● INSTRUCTIONS TO FOLLOW
Using the records below, copy every line that holds the string "from".

● DATA SHOWN
*** Block opens ***

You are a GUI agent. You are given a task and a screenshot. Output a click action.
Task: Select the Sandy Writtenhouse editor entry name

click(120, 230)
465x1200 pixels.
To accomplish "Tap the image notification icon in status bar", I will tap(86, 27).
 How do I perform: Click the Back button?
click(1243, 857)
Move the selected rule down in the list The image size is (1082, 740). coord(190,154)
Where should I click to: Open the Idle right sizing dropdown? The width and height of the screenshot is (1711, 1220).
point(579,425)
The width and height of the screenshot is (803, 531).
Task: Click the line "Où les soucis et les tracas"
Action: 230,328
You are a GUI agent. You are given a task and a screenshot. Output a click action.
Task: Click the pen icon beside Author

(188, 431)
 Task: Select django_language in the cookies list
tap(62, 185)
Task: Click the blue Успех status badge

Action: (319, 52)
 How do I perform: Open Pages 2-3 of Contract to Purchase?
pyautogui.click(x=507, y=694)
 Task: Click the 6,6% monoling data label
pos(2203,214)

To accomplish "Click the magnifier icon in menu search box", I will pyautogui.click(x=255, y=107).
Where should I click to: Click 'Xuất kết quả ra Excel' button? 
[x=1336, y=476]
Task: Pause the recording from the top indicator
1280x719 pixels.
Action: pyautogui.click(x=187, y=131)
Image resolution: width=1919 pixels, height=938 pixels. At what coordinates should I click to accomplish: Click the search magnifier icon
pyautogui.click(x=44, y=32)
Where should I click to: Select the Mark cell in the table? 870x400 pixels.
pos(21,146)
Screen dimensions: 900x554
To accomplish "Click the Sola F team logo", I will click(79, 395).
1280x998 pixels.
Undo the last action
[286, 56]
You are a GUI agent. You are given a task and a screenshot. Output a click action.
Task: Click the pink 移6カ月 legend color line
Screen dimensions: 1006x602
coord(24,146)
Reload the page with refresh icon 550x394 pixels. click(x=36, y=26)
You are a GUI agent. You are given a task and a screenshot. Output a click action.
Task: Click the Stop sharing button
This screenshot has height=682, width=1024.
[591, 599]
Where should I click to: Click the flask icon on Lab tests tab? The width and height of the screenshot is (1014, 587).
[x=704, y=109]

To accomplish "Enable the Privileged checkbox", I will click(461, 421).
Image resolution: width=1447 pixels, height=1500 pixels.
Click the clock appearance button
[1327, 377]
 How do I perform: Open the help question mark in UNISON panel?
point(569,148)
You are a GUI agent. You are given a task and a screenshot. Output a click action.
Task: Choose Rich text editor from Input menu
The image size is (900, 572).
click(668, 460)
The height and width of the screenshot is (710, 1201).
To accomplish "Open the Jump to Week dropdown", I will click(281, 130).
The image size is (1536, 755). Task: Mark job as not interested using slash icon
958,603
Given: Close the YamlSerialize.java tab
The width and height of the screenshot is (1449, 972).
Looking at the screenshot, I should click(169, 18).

*** Block closes ***

● PROBLEM SOLUTION
Task: Pause the recording from the top indicator
Task: Choose Rich text editor from Input menu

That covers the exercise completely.